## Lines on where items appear
────────────────────

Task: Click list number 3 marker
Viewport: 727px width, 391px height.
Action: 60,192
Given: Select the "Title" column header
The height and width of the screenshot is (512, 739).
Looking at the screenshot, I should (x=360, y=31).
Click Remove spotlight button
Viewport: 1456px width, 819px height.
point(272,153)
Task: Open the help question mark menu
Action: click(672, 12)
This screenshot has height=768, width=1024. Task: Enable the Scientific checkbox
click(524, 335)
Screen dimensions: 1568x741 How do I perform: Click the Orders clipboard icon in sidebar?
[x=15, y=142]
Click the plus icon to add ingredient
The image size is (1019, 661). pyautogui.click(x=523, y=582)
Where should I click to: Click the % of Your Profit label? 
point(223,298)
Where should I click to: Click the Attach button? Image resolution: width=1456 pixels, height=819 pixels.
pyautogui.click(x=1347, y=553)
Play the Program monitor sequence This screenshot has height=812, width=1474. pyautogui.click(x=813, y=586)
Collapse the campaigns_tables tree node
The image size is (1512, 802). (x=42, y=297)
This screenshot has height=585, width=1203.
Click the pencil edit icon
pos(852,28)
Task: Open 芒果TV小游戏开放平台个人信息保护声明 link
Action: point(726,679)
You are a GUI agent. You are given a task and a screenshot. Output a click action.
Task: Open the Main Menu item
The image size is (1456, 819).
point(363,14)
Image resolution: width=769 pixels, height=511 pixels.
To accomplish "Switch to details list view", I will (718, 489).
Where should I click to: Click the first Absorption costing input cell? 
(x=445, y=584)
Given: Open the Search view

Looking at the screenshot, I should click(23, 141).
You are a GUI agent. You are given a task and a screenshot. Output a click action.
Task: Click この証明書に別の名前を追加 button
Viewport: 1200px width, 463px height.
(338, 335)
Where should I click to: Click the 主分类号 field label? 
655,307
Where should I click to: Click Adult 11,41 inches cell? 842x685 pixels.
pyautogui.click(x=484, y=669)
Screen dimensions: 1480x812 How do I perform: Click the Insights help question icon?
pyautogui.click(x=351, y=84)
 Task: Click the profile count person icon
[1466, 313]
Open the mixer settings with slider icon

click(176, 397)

────────────────────

## Work required
Reproduce verbatim the lines above, from the one containing "Given: Open the Search view" through the final line, with both ends included.

## The reply
Given: Open the Search view

Looking at the screenshot, I should click(23, 141).
You are a GUI agent. You are given a task and a screenshot. Output a click action.
Task: Click この証明書に別の名前を追加 button
Viewport: 1200px width, 463px height.
(338, 335)
Where should I click to: Click the 主分类号 field label? 
655,307
Where should I click to: Click Adult 11,41 inches cell? 842x685 pixels.
pyautogui.click(x=484, y=669)
Screen dimensions: 1480x812 How do I perform: Click the Insights help question icon?
pyautogui.click(x=351, y=84)
 Task: Click the profile count person icon
[1466, 313]
Open the mixer settings with slider icon

click(176, 397)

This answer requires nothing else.